Measles Vaccination Age: CDC Schedule & Catch-Up (2026)
Why This Timing Matters More Than Ever
If you’re asking what age are kids vaccinated for measles, you’re not just checking a box—you’re making one of the most consequential public health decisions of early parenthood. Measles is among the most contagious human viruses known: a single infected person can infect 12–18 others in an unvaccinated population. And while U.S. measles cases hit a 25-year high in 2024—with outbreaks in Texas, Ohio, and New York linked directly to under-vaccinated communities—this isn’t a crisis of vaccine safety. It’s a crisis of timing, access, and misinformation. Getting the MMR vaccine at the right age doesn’t just protect your child—it shields infants too young for vaccination, immunocompromised neighbors, and elders whose immunity may have waned. In this guide, we’ll walk through the science-backed schedule, explain why the first dose is given at 12 months (not earlier), clarify what happens if doses are delayed—and give you the tools to confidently advocate for your child’s protection.

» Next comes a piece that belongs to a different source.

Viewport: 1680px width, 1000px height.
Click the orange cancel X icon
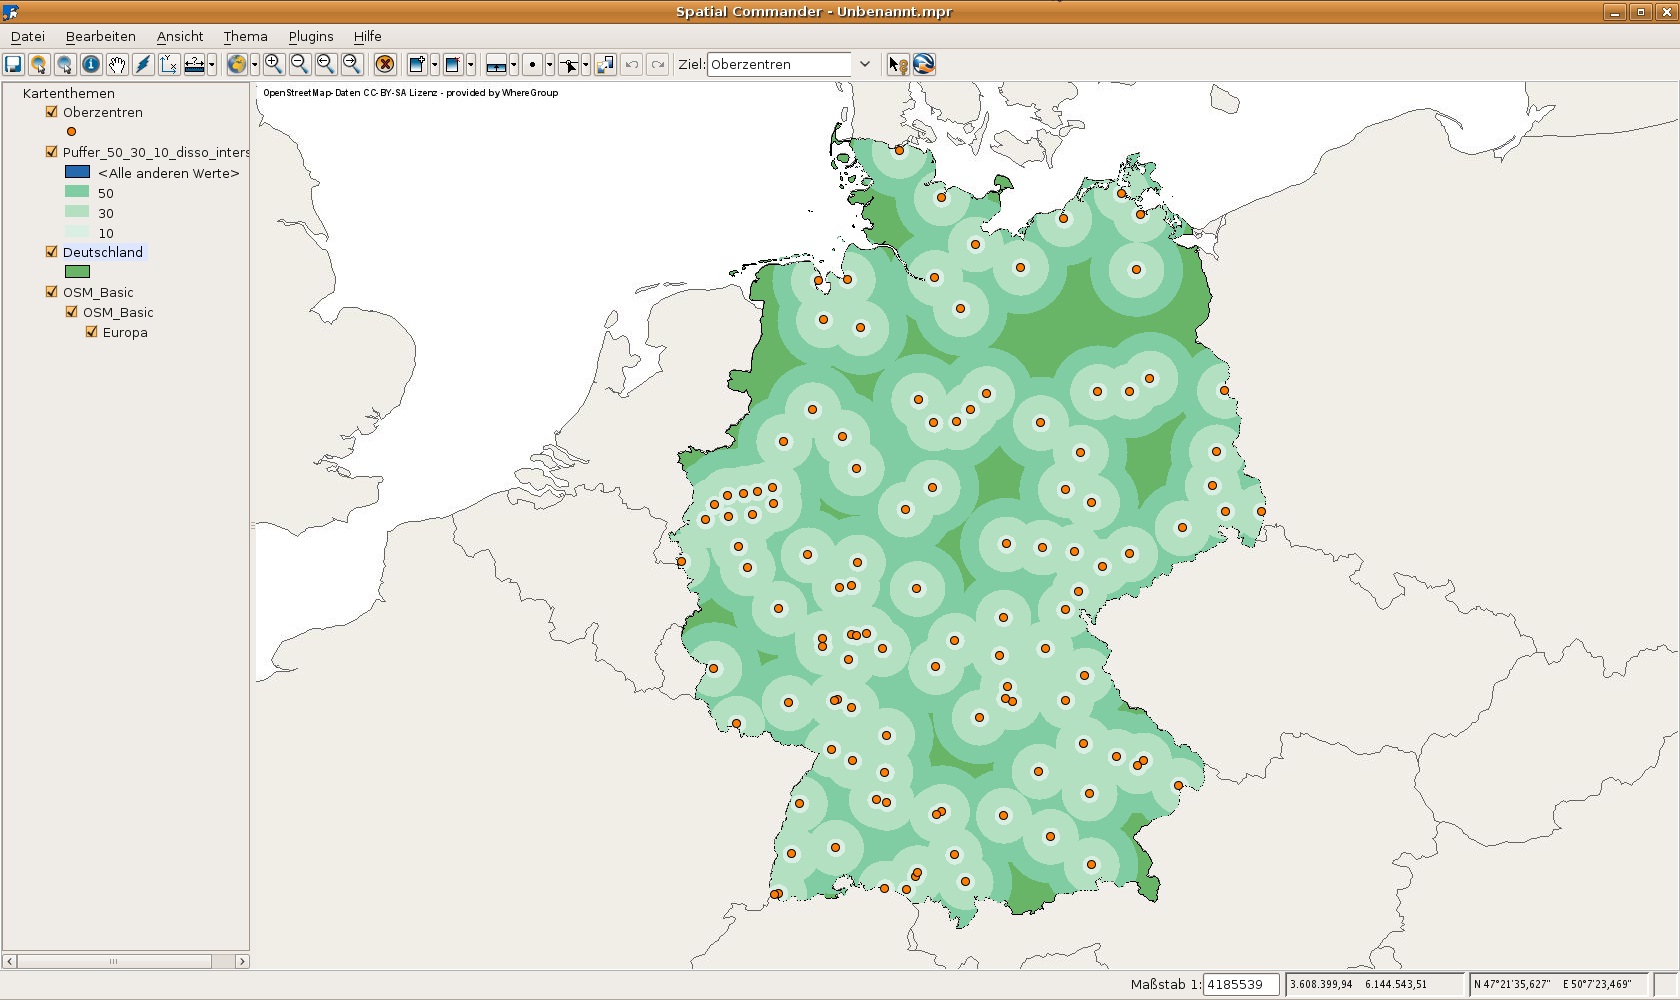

The CDC-Recommended Measles Vaccination Schedule: Why Age 12–15 Months Is Non-Negotiable
The Centers for Disease Control and Prevention (CDC) recommends the first dose of the measles-mumps-rubella (MMR) vaccine between 12 and 15 months of age, with the second dose administered between 4 and 6 years old—typically before kindergarten entry. This two-dose schedule isn’t arbitrary. It’s grounded in decades of immunology research on maternal antibody interference and immune system maturation.
Here’s what’s happening biologically: newborns receive protective antibodies from their mothers via the placenta and breast milk. These antibodies are powerful—but they also neutralize live attenuated vaccines like MMR. If given before 12 months, the vaccine virus may be blocked before it can trigger lasting immunity. Studies show that only ~60% of infants vaccinated at 6 months develop protective measles antibodies—versus >93% at 12 months and >97% at 15 months. That’s why the CDC sets 12 months as the earliest *reliable* age—not because younger babies can’t tolerate the shot, but because their immune systems aren’t yet primed to build durable memory cells.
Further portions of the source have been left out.